Episode 4, with the ominous title of ‘what are we doing this for?’.
Yay a Mountie!
Goodness they look dashing in that uniform.
Argyle homecoming weekend, celebrating their ancestors who ‘broke’ the land in the 1870s.
Must be so interesting for these people, realising that this is exactly the life their ancestors had, not that long ago, the birth of their communities.
A little break away from the homestead for them must be nice as well.
There are some tensions between the two couples, but that is to be expected.
Yet, in a situation like this, every argument could be disastrous for the experiment.
The younger woman is frustrated because of neighbours visiting and bringing them stuff, which I completely agree with.
A big part of this experience is the isolation.
Especially the Hutterites, who live nearby and who sort of fit in with the show’s theme, are very friendly and who want to help out.
It is all very nice, but not really the pioneer experience.
Spotted a modern knife and modern matches.
A shame that they’ve skipped a bit on the little details.
The water is polluted and can’t be drinking, so they use a neighbours water.
Pioneers would just have drank it and in some cases died because of it.
This is a good excuse to break the rules or do something a little less authentic.
You don’t want people being sick or dying all the time.
Although I personally would have taken the risk, there are plenty of ways to filter water and you can cook it if need be.
The gathering of hay, throwing it on the cart, is so romantic and old fashioned.
The Hutterites all come and help.
Which is wonderful and authentic… but for another era, the settlers mostly would never even met their neighbours.

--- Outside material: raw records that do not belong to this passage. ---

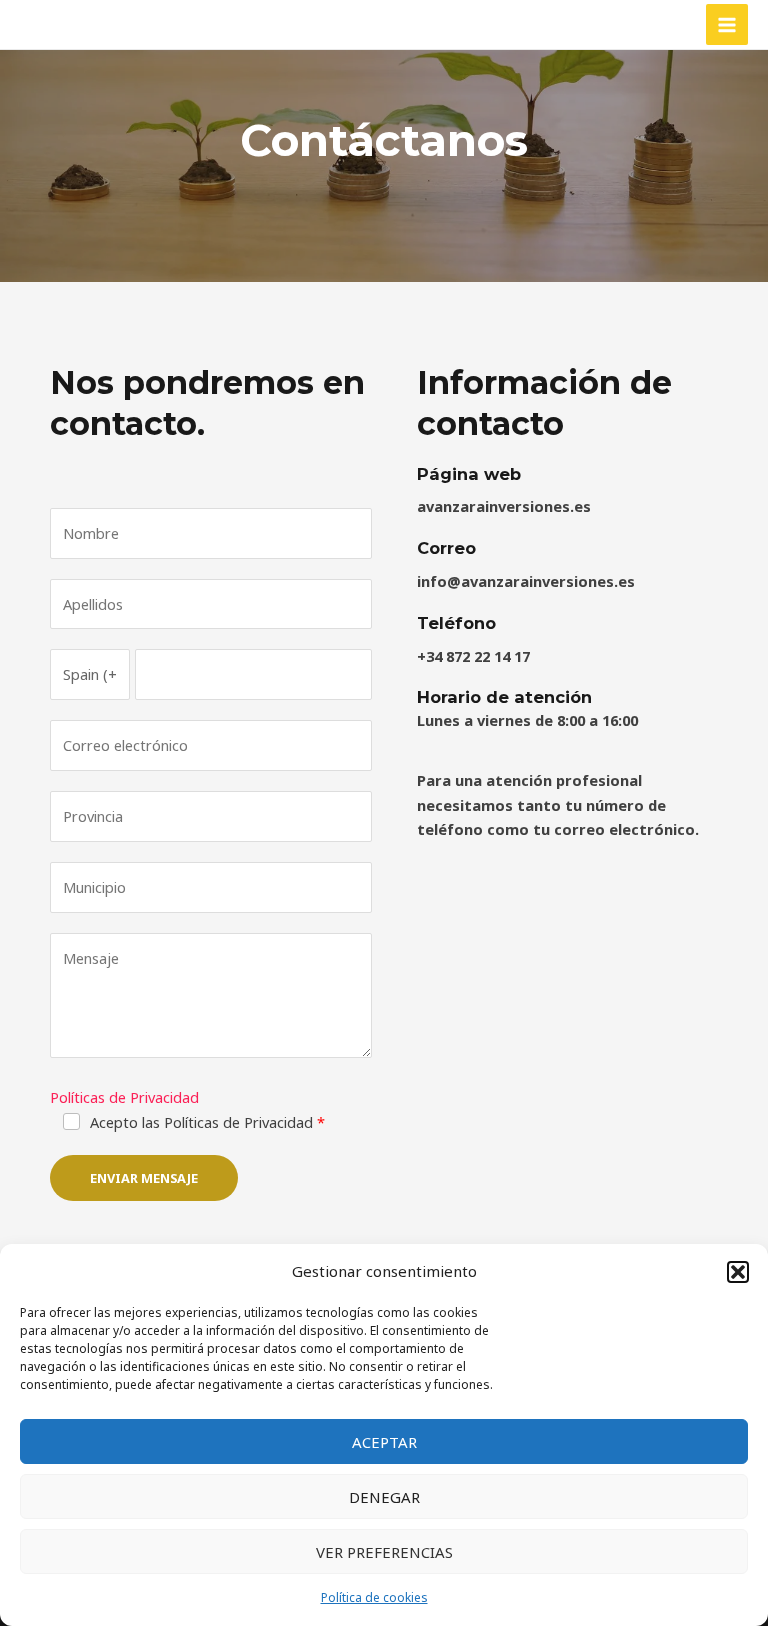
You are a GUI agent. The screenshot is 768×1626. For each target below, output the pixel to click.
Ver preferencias (384, 1552)
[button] (738, 1272)
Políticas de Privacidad (124, 1097)
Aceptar (384, 1442)
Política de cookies (374, 1597)
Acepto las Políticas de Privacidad (201, 1122)
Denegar (384, 1497)
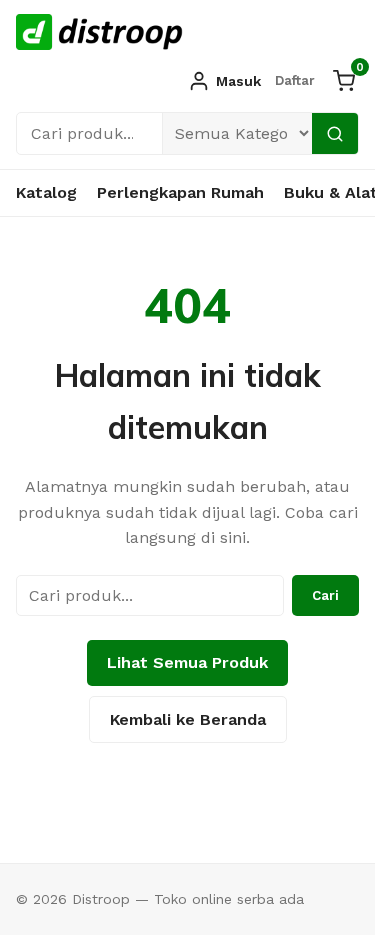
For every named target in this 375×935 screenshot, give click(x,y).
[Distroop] (99, 32)
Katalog (46, 192)
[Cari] (335, 133)
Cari (325, 595)
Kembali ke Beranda (188, 719)
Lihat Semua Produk (187, 662)
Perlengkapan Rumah (180, 192)
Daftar (295, 80)
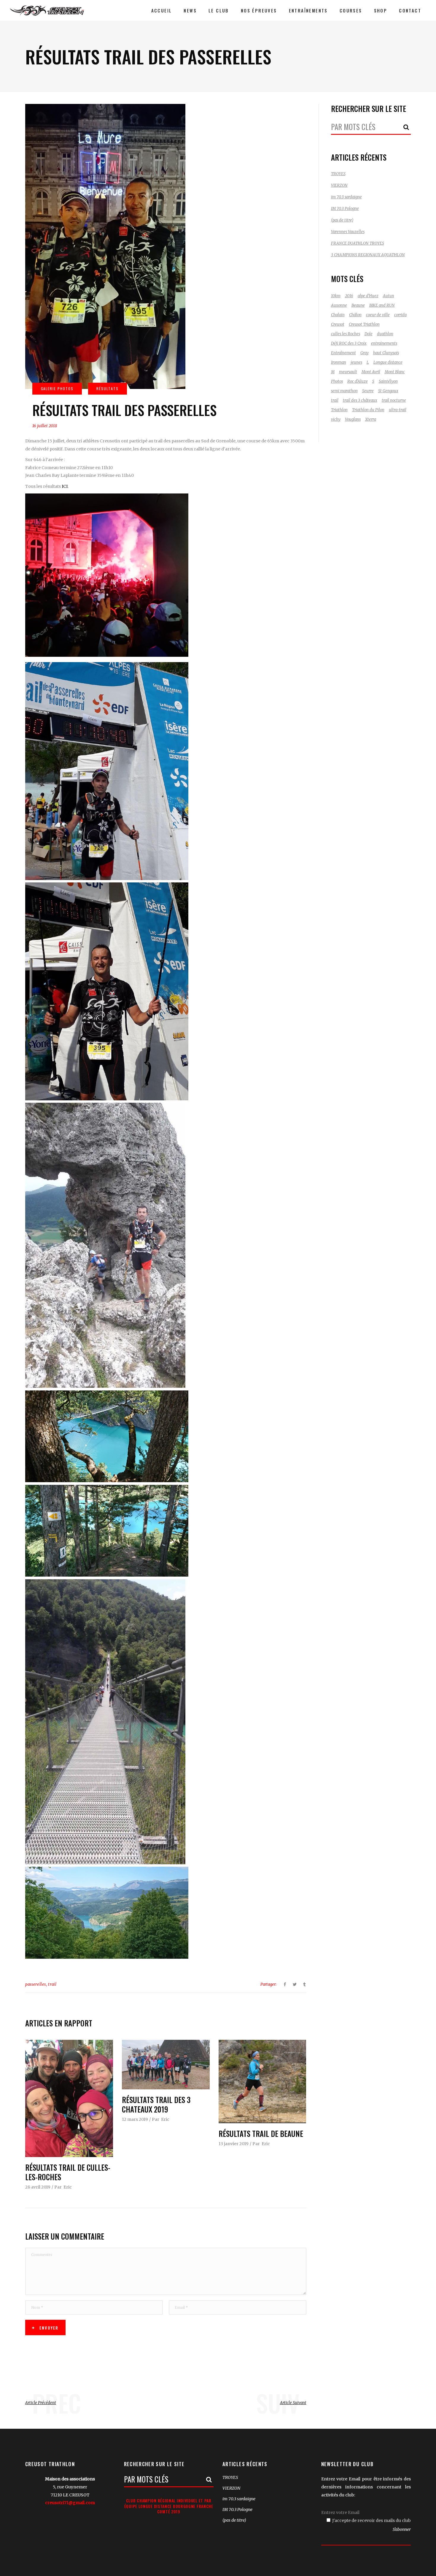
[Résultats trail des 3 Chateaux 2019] (166, 2064)
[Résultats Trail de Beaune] (262, 2081)
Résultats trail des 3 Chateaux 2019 (156, 2104)
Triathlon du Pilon (368, 409)
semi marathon (344, 390)
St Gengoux (388, 390)
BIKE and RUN (382, 305)
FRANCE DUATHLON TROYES (357, 243)
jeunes (356, 362)
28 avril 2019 (37, 2187)
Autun (388, 295)
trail (52, 1984)
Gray (364, 352)
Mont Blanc (395, 371)
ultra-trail (397, 409)
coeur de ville (378, 314)
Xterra (370, 419)
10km (335, 295)
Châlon (355, 314)
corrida (400, 314)
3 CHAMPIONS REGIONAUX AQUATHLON (368, 254)
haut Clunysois (386, 352)
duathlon (385, 333)
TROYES (338, 173)
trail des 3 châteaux (360, 400)
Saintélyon (388, 381)
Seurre (368, 390)
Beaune (358, 305)
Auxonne (339, 305)
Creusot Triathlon (364, 324)
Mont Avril (371, 371)
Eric (67, 2187)
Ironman (338, 362)
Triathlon (339, 409)
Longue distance (387, 362)
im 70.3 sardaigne (346, 197)
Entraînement (343, 352)
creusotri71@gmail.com (70, 2502)
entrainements (384, 343)
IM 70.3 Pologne (345, 208)
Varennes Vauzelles (348, 231)
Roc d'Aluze (357, 381)
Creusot (337, 324)
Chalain (338, 314)
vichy (335, 419)
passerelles (35, 1984)
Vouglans (353, 419)
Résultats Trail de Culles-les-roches (67, 2172)
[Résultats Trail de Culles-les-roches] (69, 2098)
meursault (348, 371)
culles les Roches (345, 333)
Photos (337, 381)
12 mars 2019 (135, 2119)
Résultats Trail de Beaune (261, 2133)
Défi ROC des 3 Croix (349, 343)
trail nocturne (394, 400)
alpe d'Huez (368, 295)
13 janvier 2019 (234, 2143)
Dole (369, 333)
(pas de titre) (342, 220)
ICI (65, 486)
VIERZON (339, 185)
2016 (349, 295)
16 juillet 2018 (44, 425)
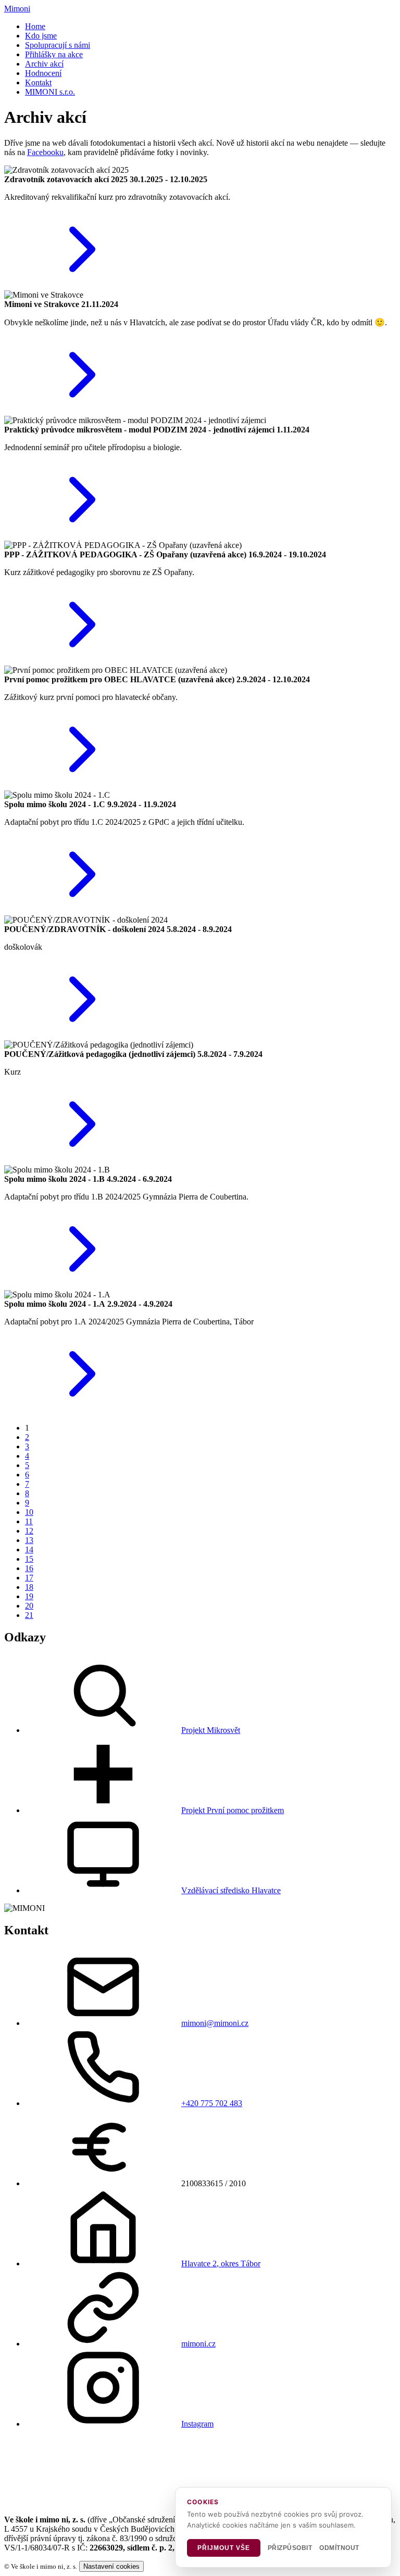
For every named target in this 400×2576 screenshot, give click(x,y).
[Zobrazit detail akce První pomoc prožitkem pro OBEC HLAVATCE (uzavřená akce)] (82, 785)
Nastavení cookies (111, 2566)
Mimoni (17, 8)
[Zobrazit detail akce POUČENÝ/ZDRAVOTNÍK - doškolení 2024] (82, 1035)
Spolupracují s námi (57, 45)
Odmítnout (339, 2548)
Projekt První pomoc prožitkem (232, 1810)
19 (29, 1596)
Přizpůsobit (290, 2548)
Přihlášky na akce (54, 54)
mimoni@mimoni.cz (214, 2023)
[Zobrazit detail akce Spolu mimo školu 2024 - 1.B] (82, 1285)
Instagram (197, 2423)
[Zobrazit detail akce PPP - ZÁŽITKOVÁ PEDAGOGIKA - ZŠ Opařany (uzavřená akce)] (82, 660)
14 (29, 1549)
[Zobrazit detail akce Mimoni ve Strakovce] (82, 410)
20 (29, 1605)
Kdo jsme (41, 35)
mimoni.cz (198, 2343)
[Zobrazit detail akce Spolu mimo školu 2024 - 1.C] (82, 910)
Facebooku (45, 152)
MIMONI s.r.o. (50, 91)
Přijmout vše (223, 2548)
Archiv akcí (44, 63)
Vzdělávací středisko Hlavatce (231, 1890)
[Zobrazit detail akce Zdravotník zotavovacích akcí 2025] (82, 285)
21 (29, 1615)
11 (29, 1521)
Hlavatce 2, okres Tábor (220, 2263)
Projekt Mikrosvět (210, 1730)
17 (29, 1577)
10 (29, 1512)
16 (29, 1568)
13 (29, 1540)
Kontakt (38, 82)
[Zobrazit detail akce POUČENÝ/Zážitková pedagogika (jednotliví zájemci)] (82, 1160)
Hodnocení (43, 73)
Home (35, 26)
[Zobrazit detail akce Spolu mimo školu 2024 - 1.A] (82, 1410)
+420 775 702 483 (211, 2103)
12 (29, 1530)
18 (29, 1587)
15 (29, 1558)
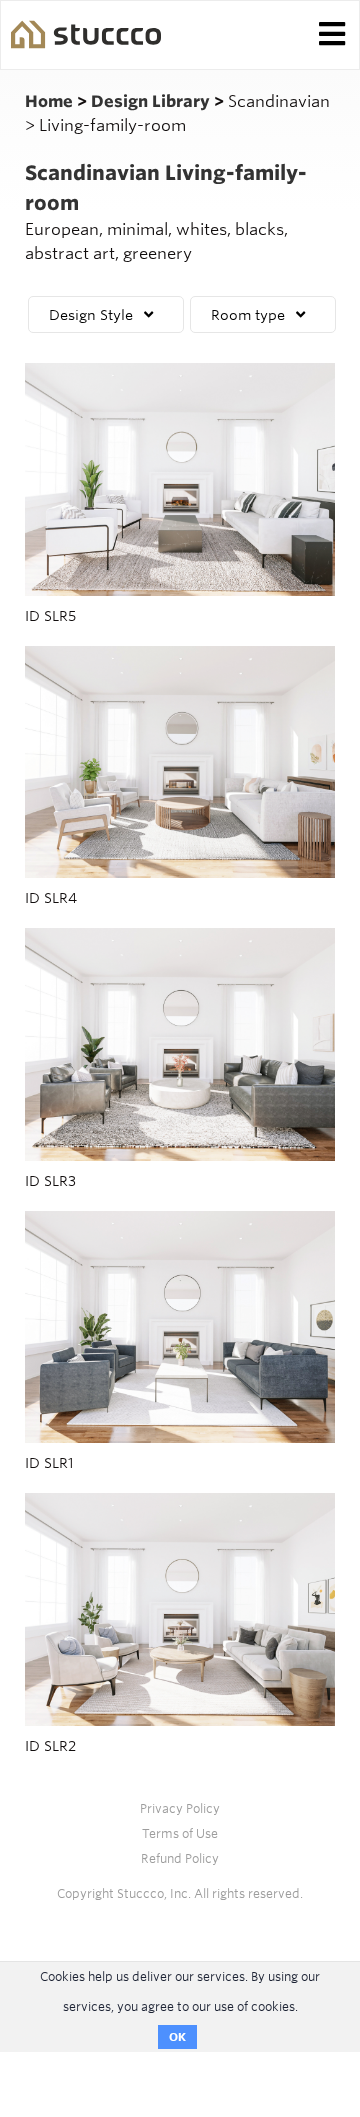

Hearing them sing is wonderful and it is interesting to learn more about them, but I still think they don’t belong on the site.
Talking about the hanky panky again, which is hysterical, again.
The second house looks fantastic as well.
Oh my god, more bad luck.
A fire, destroys the barn, burns the poor pregnant pig.
Hearing her scream is horrific.
Poor poor thing.
This is heart breaking.
One neglected fire, forgotten, still smouldering.
The well is dry, they are short on water, what a disaster.
Old fires are catching fire again because of the heat and dry air.
The pig has to be put out of her misery.
One of the homesteaders must do it, with a flintlock rifle.
This should be a difficult, painful job for them, not the easy way out, letting a vet do it with an injection.
Pioneers would not have let the pig be buried though, they would have eaten it.
Time for the sons to visit.
A luxury, something, sadly, most pioneers would never have experienced.
A farewell was a farewell for life.
But with such a project, lasting a year, I can understand the production company allowing things like this now and then.
It is nice to see, they are clearly a very close and loving family.
A better view of the stove, definitely not a 19th century model.
The production team finally steps in and does something about all the modern day visitors.
It bothers the young couple and I agree, they want things to be as realistic as possible even if it is hard and difficult.
That is how it should be.
But it is causing frictions between the two couples.
I don’t understand the elderly couple finding it so important to have all these people visit, for me isolation would be one of the bonuses of this experience.
But another crisis diverted, time for episode 5.